Jeff doesn't like mushrooms and Caitlyn is gluten-free this week and Pete wants the pizzas to be sliced into squares instead of triangles. Pete’s a weirdo.
There should be an app for this, where everyone’s pizza preferences and dislikes are plugged in, and then a complicated algorithm determines what pizza should be ordered that caters to all finicky tastes. Anything to avoid those ridiculous pizza-topping United Nations sessions.
The arrival of the pizza is when you really learn who your friends are. The first slice grabbed, like the first brush stroke on a painting of pizza, seems to determine a linear, organic course for the rest of the slices to be taken. You're supposed to take one of the two slices to the left or right of the now empty triangle space.
But sometimes, people don't take one of those two open slices; instead, they cut the predetermined pizza line and grab a better-looking slice that hasn't been exposed yet.
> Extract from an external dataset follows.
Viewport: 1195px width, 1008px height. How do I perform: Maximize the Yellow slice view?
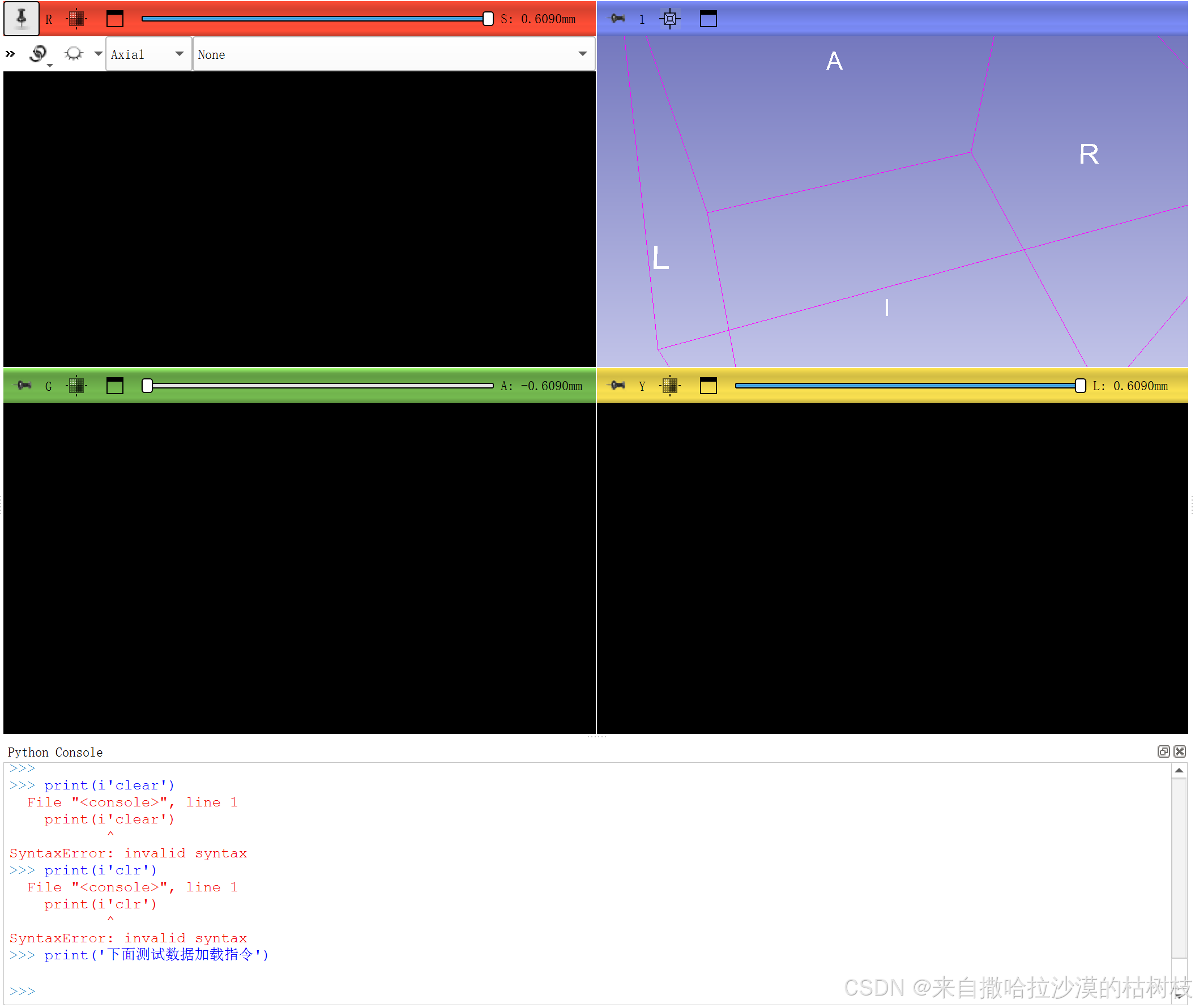point(708,386)
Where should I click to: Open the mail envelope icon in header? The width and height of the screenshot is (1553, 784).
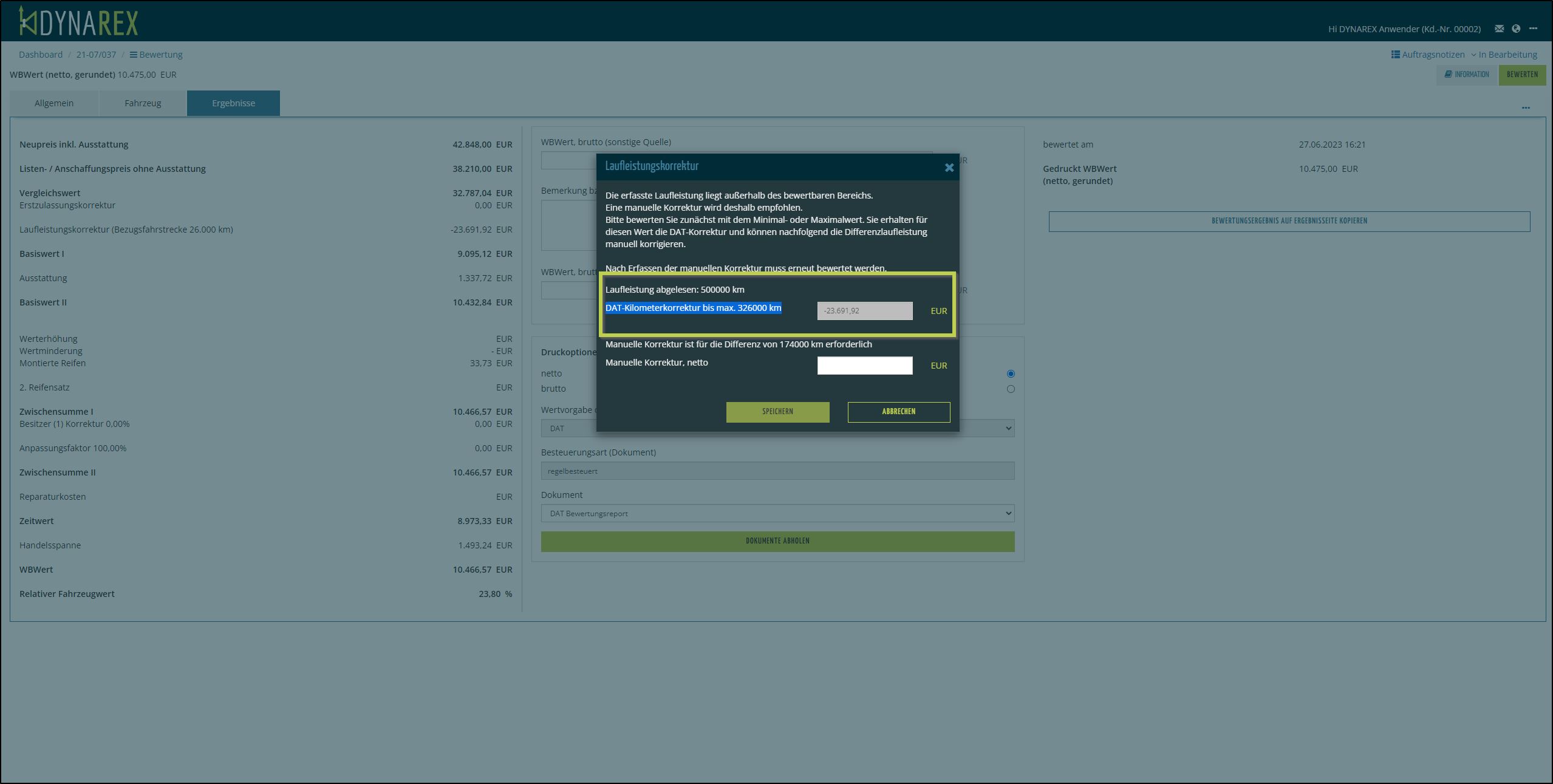[1499, 29]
Are they assholes who would also cut in the line at the bank? Or is everyone else a sheep who too easily accepts their pizza lot in life? So many questions.
Despite all the elaborate pizza topping negotiations that began the evening, an issue nonetheless emerges: When you order two pizzas—which, regardless of the number of people present, is always the right move—there inevitably ends up being a good pizza and a bad pizza. This is the problem with pizza centrism: It futilely tries to please all parties and ultimately disappoints everyone. Who would have thought that the whole-wheat pizza with POGs and aluminum washers on it would remain uneaten?
Many simply avoid the B pie, but others take a slice from the bad one in an effort to share the group’s burden. It’s often the closest they'll ever come to an actual charitable donation. “You look weary, brother. Let me take that pizza load off your shoulders.”
Sometimes, when a father catches his son smoking, he makes him smoke the whole pack as punishment. This is what needs to happen with the bad pizza. Force the pickiest eater who caused this mess to eat the entire pizza by themselves, until they keel over and realize the error of their ways. Then make them pay for another pizza that people actually like. It's harsh, but fair.
As time passes on the pizza clock and slices disappear, few remain, until you're left with one last slice. The person who somehow remembers that Jeff had three slices and Pete had two is certainly annoying, but this is a misdemeanor when compared to the utter sociopath who grabs the last slice without hesitation.
He would rat to the feds to save himself and kill you with a jagged rock on an island. Remember that Titanic story about the guy who pretended to be a woman and snuck onto a lifeboat? He probably took the last slice of cruise ship pizza earlier in the evening.
We clearly need a new pizza system. When planning to order, elect a pizza leader to make executive topping decisions for the group. Have people fight for the last slice with a broken pool cue. And for God's sake, see if the pizza joint will make mini pies for each person instead of a big one. It may be the only way.
If we can't order and share a pizza properly among friends, what chance does the rest of civilization have? For we all live on a giant pizza called Earth (just go with this), and are simply looking for a nice slice with good toppings and no air bubbles.
Without pizza unification, all that will be left one day is an empty box with that tiny plastic table in the middle. They should really make those out of cheese or something.